The location they occupied was generally to the south and east of the Kechuas, upon the plateau and western slopes of the Andes, from south latitude 15° to 20°, and through about six degrees of longitude. It may be said roughly to have been three hundred miles from north to south, and four hundred from east to west. The total native population of this area to-day is about six hundred thousand, two-thirds of whom are of pure blood, and the remainder mixed. Some of them dwell along the sea coast, but the majority are on the Bolivian plateau, the average altitude of which is more than twelve thousand feet above sea level.
The old writers furnish us very little information about the Aymaras. At the time of the discovery they were subject to the Kechuas and had long been thus dependent. Many, however, believe that they were the creators or inspirers of the civilization which the Kechuas extended so widely over the western coast. Certain it is that the traditions of the latter relate that their first king and the founder of their higher culture, Manco Capac, journeyed northward from his home on the shores of Lake Titicaca, which was situated in Aymara territory. From the white foam of this inland sea rose the Kechua culture-hero Viracocha, who brought them the knowledge of useful arts and the mysteries of their cult.

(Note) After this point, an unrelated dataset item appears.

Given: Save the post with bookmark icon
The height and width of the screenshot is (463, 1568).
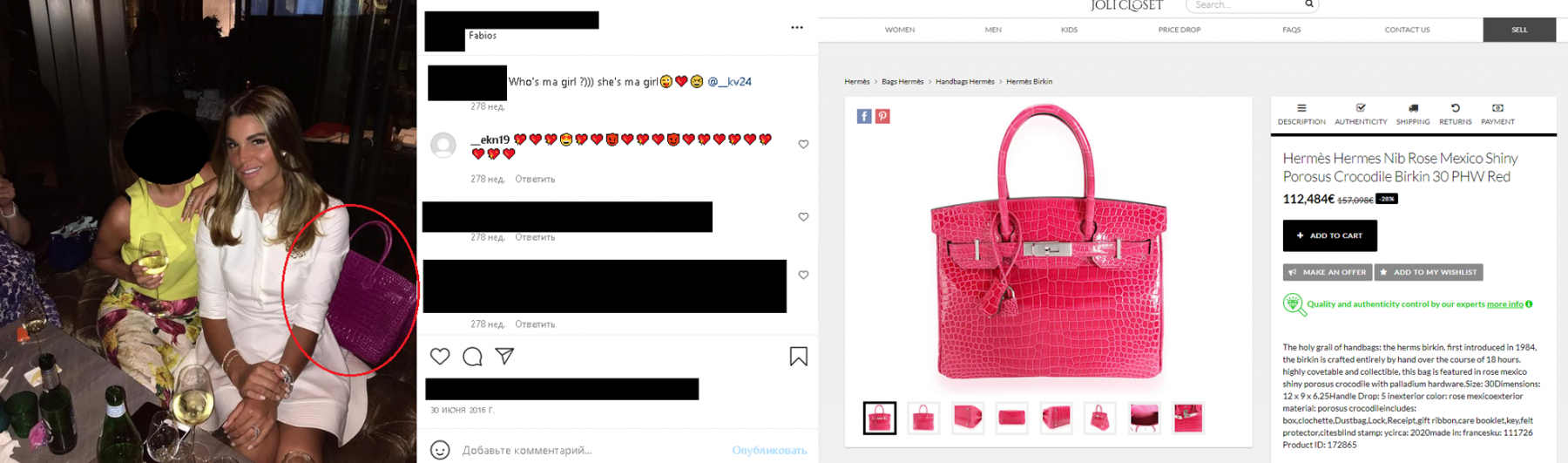Looking at the screenshot, I should pyautogui.click(x=799, y=356).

On the cold plain, higher than the summit of the Jungfrau, which borders this elevated sea are also found the enigmatical ruins of Tiahuanuco, much the most remarkable of any in America. They are the remains of imposing edifices of stone, the cyclopean blocks polished and adjusted so nicely one to the other that a knife-blade cannot be inserted in the joint.310 In architectural character they differ widely from the remains of Incarian structures. The walls are decorated with bas-reliefs, there are remains of columns, the doors have parallel and not sloping sides, all angles are right angles, and large statues in basalt were part of the ornamentation. In these respects we recognize a different inspiration from that which governed the architecture of the Kechuas.311
No tradition records the builders of these strange structures. No one occupied them at the time of the conquest. When first heard of, they were lonely ruins as they are to-day, whose designers and whose purposes were alike unknown. The sepulchral structures of the Aymaras also differed from those of the Incas. They were not underground vaults, but stone structures erected on the surface, with small doors through which the corpse was placed in the tomb. They were called chulpas, and in construction resembled the tolas of the Quitus. Sometimes they are in large groups, as the Pataca Chulpa, “field of a hundred tombs,” in the province of Carancas.312
AYMARA LINGUISTIC STOCK
Canas, in the Sierra of the province so-called, east of Cuzco.
Canchis, in the lowlands of the province of Canas.
Carancas, south of Lake Titicaca.
Charcas, between Lakes Aullaga and Paria.
Collas, or Collaguas, north of Lake Titicaca.
Lupacas, west of Lake Titicaca, extending to Rio Desaguadero.
Pacasas, occupied the eastern shore of Lake Titicaca.
Quillaguas, on part of the southern shore of Lake Titicaca.